Leave out the pictures and print precisely the lines from the line with "Open the MAIS dropdown in post form" to the final line of the entries, both ends included.

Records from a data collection
┏━━
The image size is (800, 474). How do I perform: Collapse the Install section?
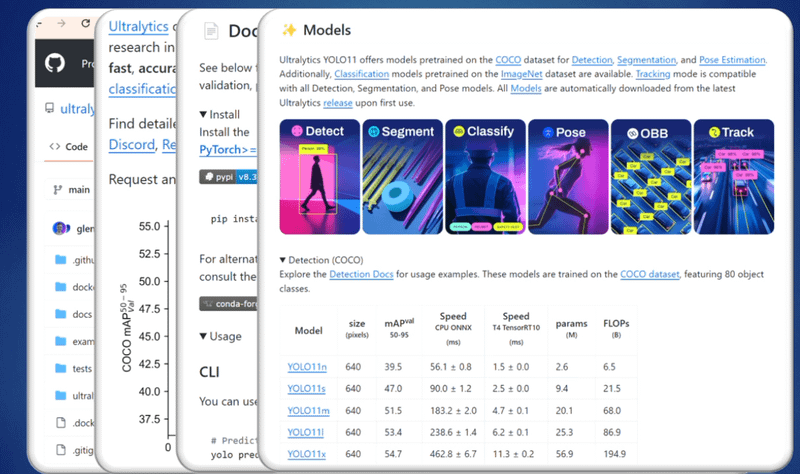(204, 115)
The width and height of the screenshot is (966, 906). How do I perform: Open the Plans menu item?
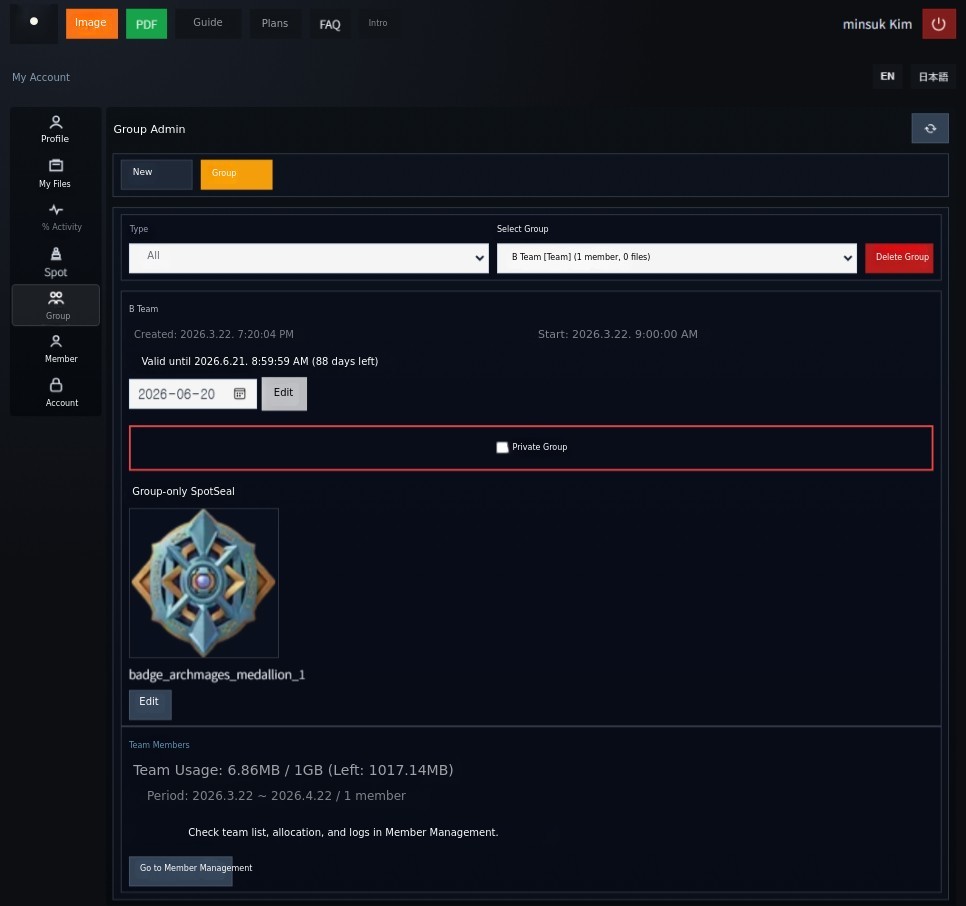274,24
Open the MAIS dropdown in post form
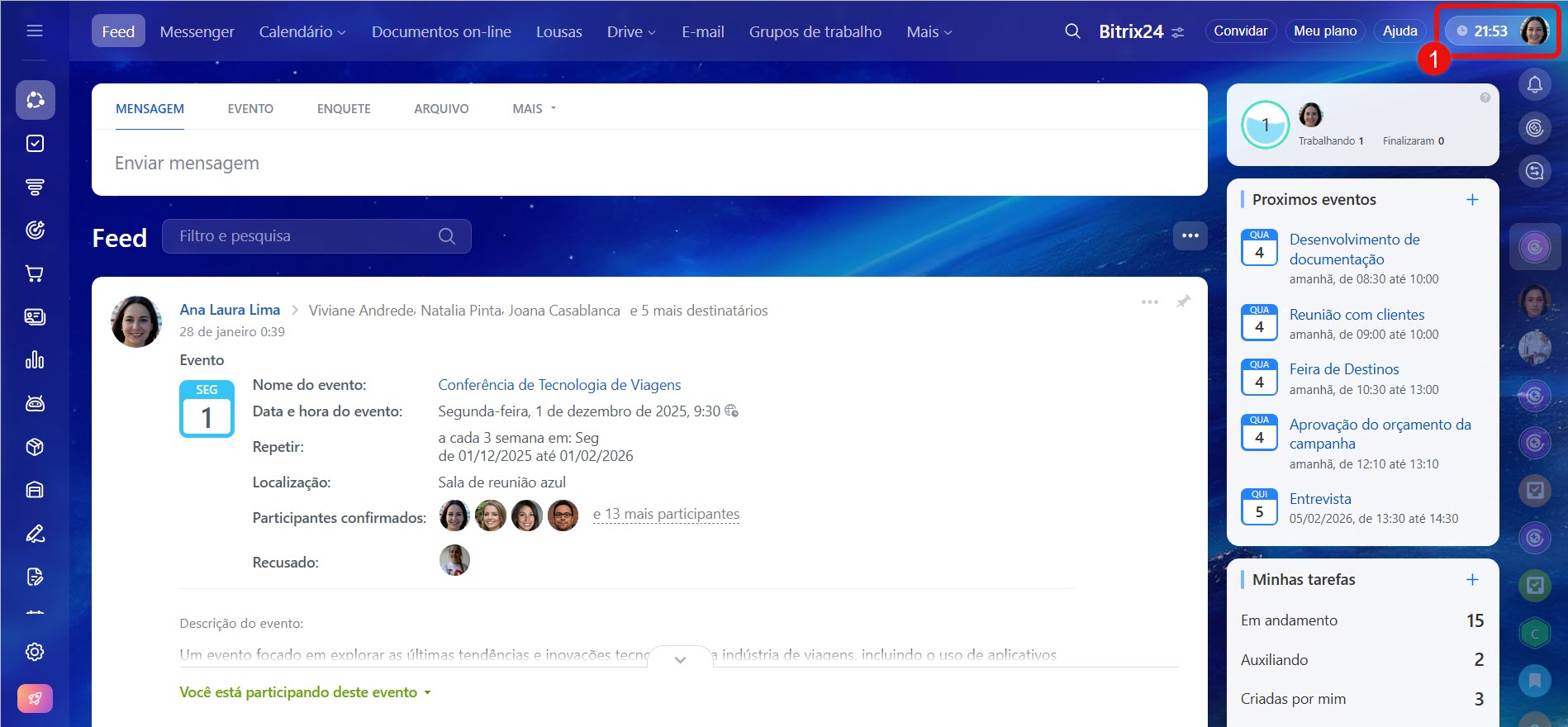Viewport: 1568px width, 727px height. pyautogui.click(x=534, y=109)

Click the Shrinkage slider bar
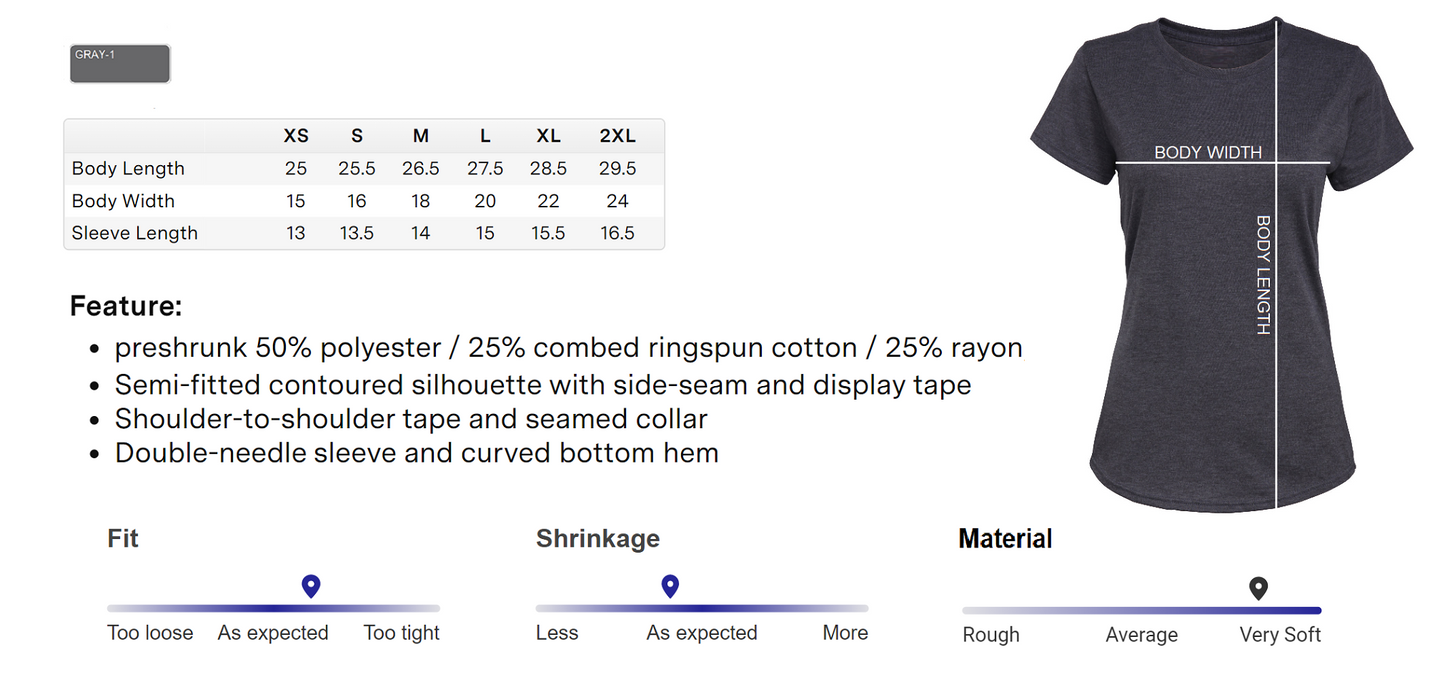[702, 608]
┗━━
▶ [RESULT BELOW]:
Open the MAIS dropdown in post form
Viewport: 1568px width, 727px height. pyautogui.click(x=534, y=109)

Click the Shrinkage slider bar
[702, 608]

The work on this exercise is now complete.